An autumn day, nineteen years ago, I sat watching the old poplars outside my window sway in the wind. I had just turned eighteen. The poplars grew outside the hospital building, outside the psychiatric ward where I was locked up, against my will, because I was considered a danger to myself.
A failed suicide attempt brought me here. A carefully planned and well-prepared attempt that averted from the script at the last moment. A mere coincidence wrecked the plan, although I no longer think of it as a coincidence, no more than I consider the attempt failed.
I sat by the window for hours, in silence, my gaze locked on the trees and their movements in the wind. The rustle of the leaves, the sturdy branches heaving. It was a stormy day.
The string used for pulling the blinds was replaced with a crank. The wall sockets were secured. No mirror above the sink. Every ten minutes, 24 hours a day, someone opened the door and peeked in, to make sure I wasn’t about to make a noose out of my bed sheets.
They were overdoing it, the surveillance thing. It was over. I had tried and failed, and now it was over. I wasn’t dramatically inclined and had no plans for trying again. I had no plans at all. I had renounced everything, life and my place in it, when I made that decision, and now I was a woman without a future. It would take me many years to see the blessing in that.
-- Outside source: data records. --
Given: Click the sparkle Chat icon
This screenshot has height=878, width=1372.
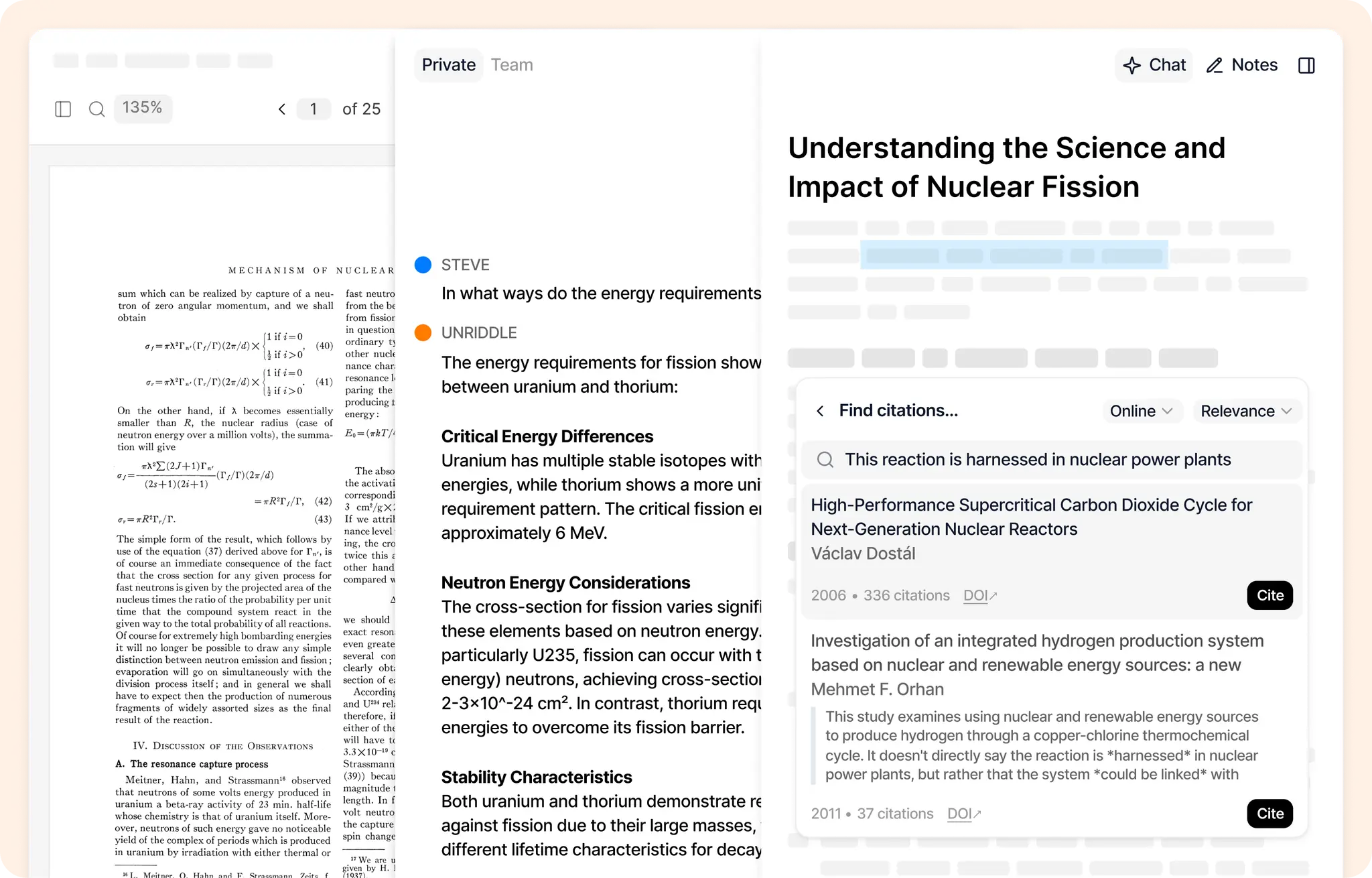Looking at the screenshot, I should pyautogui.click(x=1132, y=66).
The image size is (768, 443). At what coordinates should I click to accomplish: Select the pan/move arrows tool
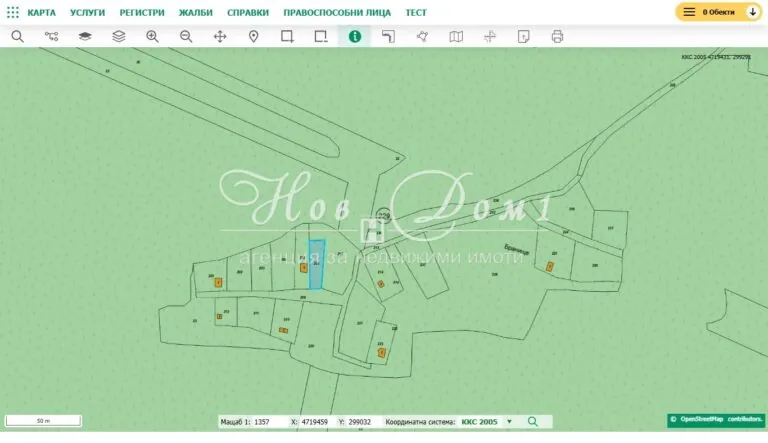coord(220,36)
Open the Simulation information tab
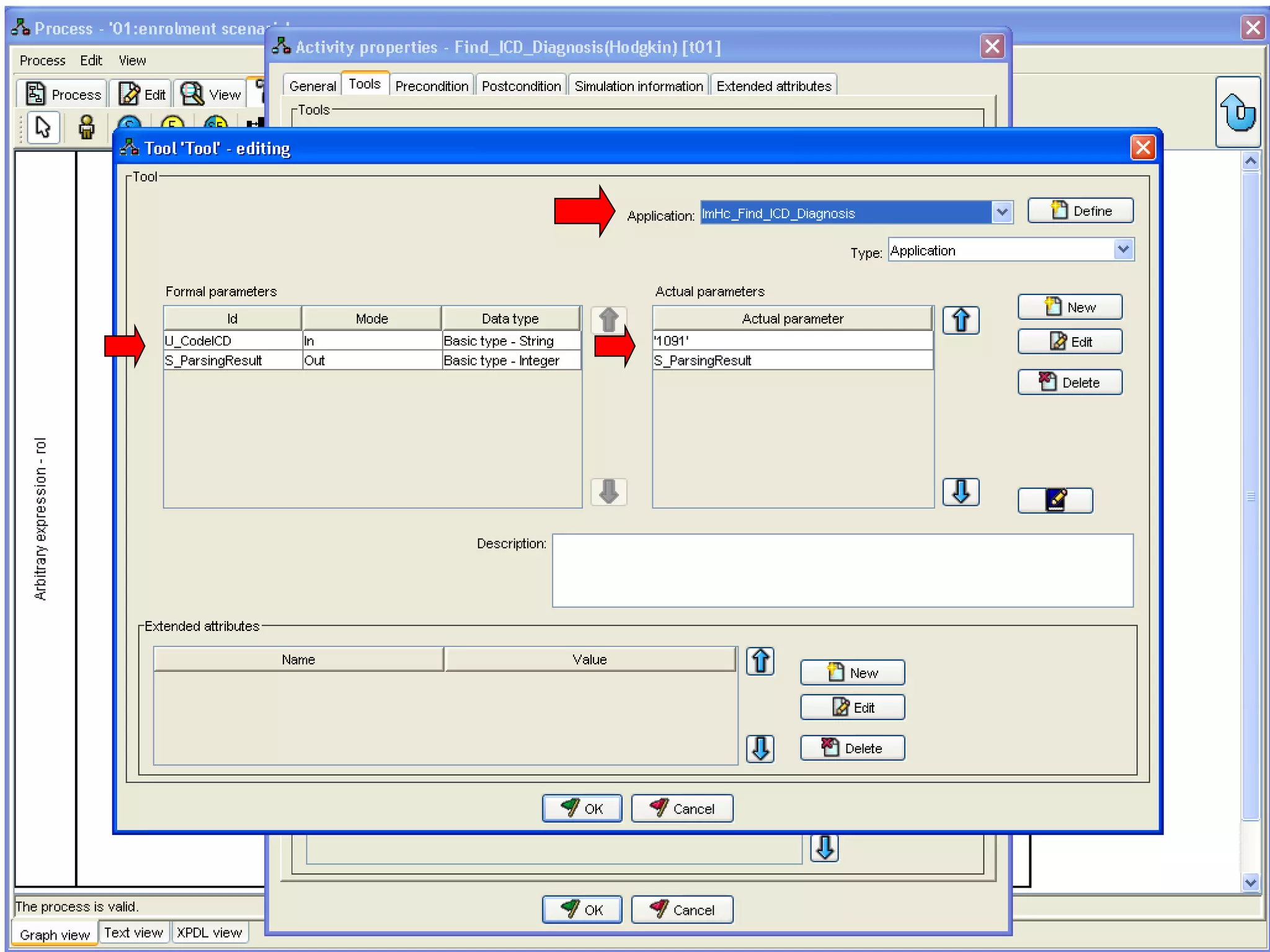The height and width of the screenshot is (952, 1270). [638, 86]
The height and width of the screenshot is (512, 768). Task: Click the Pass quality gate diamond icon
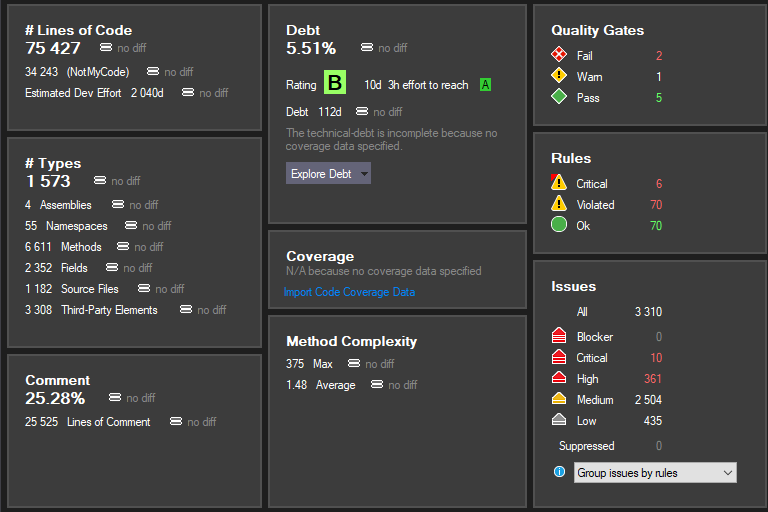click(x=559, y=98)
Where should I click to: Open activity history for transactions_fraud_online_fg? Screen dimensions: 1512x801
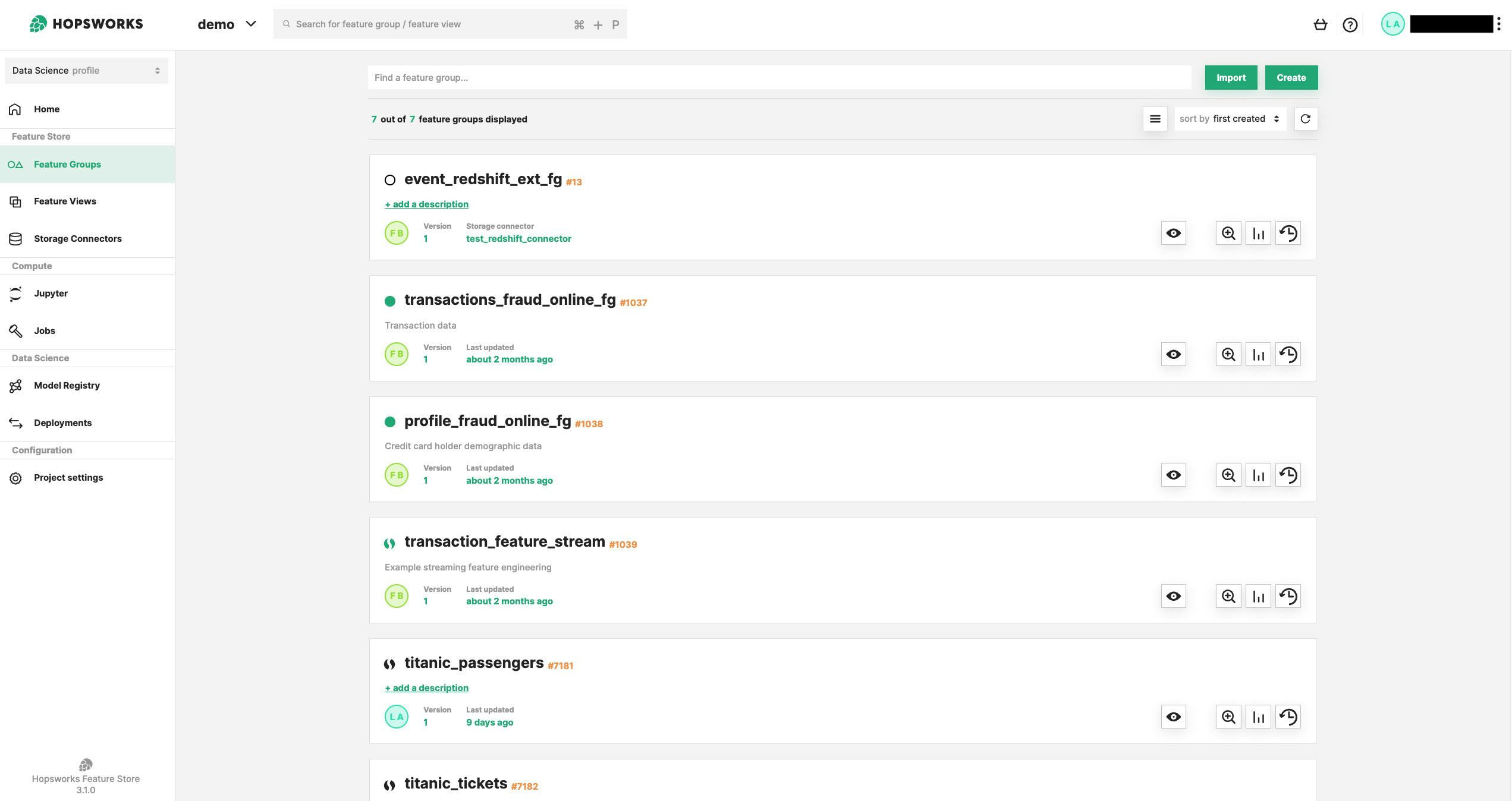1288,354
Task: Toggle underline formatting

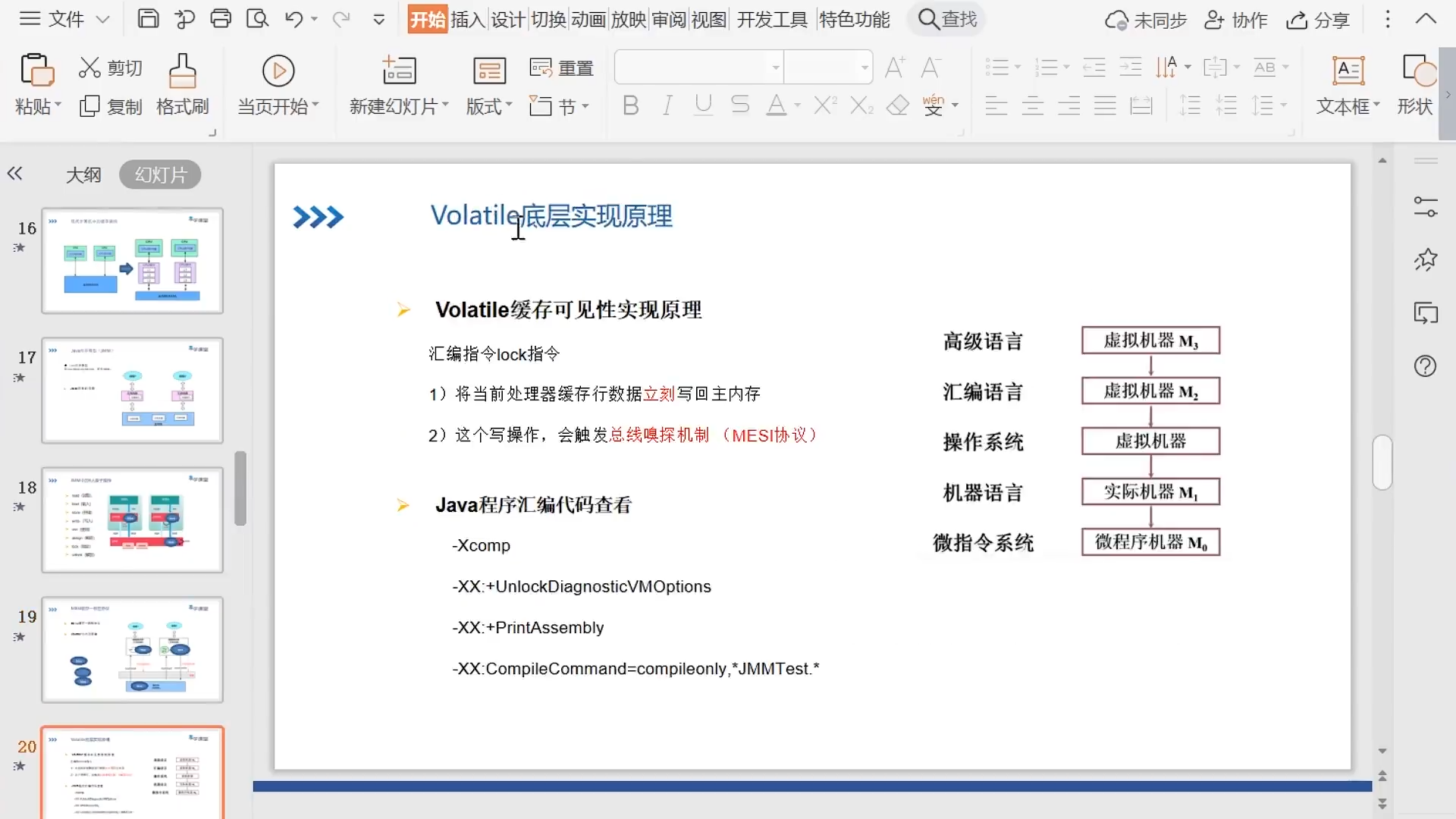Action: click(x=704, y=105)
There and then it was no blessing. It was a vacuum.
It was the end of a struggle that had lasted for so long I could no longer remember any other life. It was the emptiness that remained after all that I had been, believed in, and held on to had turned to dust. It was the wounds that had healed badly or not at all. The phantom pains from parts of me that had not survived, from a childhood in some ways lost. That I – finally – could no longer escape from.
I was lonely, the way facing your own death will leave you.
In the cupboard next to my bed lay a pile of clothes that someone – Mom? I forget – had brought. Next to them were two greasy paper bags, one with vanilla buns and one with arrack truffles. Someone who knew they were my favourites had sent them. I survived on those buns. If I wanted lunch and dinner I had to step outside my room and walk to the dining room, along with the others. I avoided that.
There is a reason this ward was locked. Many of those in here were … well, crazy. Like the woman who walked the corridors carrying a bucket, into which she regularly threw up. The one who howled all through the night. He who packed his suitcase every afternoon and sat by the exit waiting to be picked up, by God knows whom.
A few were there for other reasons. Like me. We never spoke but sometimes our eyes met in the corridors and a silent question was exchanged. You too?
I don’t think I’ve ever met such deep compassion as in those quick glances.
On my night table I had a framed photo of my little brothers, only children back then, dressed in cowboy suits and serious faces. Beside them two books. A Farewell to Arms, by Hemingway, and Anna Karenina, by Tolstoy. After a few days I managed to bring my attention away from the trees and pick one of them up. I ploughed through Hemingway as efficiently as he writes. It left no impression.
Then I opened Anna Karenina.
It’s a long read and I was grateful for that. I rested in Tolstoy’s words, the way I rested in the movement of the trees outside the window. It was not an escape from. On the contrary, it was close, so very close. It was connection at a time when all connection had become impossible.
Anna Karenina’s downward tumble was in every way different from mine. Her circumstances and perspective as well. The only thing we had in common, really, was the name, and maybe a certain inability to follow the rules. (Maybe our humanity as well. And our vulnerability. And our desperate longing.)
She did not make it. Anna Karenina’s path ended in a confused suicide. And however much I understood her feeling that there was no other way, I saw that she was wrong.
(That I was wrong.)
It didn’t make anything easier. It didn’t heal my wounds. But it was true, and true I could trust. Even lean against, ever so little.
The power of the written word was not new to me. Without books I’m not sure I would have survived those first eighteen years of my life. Literature was my medicine, my escape, and my rest, all through growing up. But never did it matter more than during those days with Anna Karenina.
My love of literature and of words has been cooler of late. Or I thought so, but really it has just changed. I don’t read like before. Don’t read the same books. I love what I love with more intensity and at the same time care less about the whole thing. About the business of books. About the books themselves, actually.
Love the process. Love when writing becomes pure meditation. Love when the words come out just right. Those rare occasions when they help us connect. When your words become mine and mine become yours, and we are not alone anymore.
I don’t know what could ever be more important than that.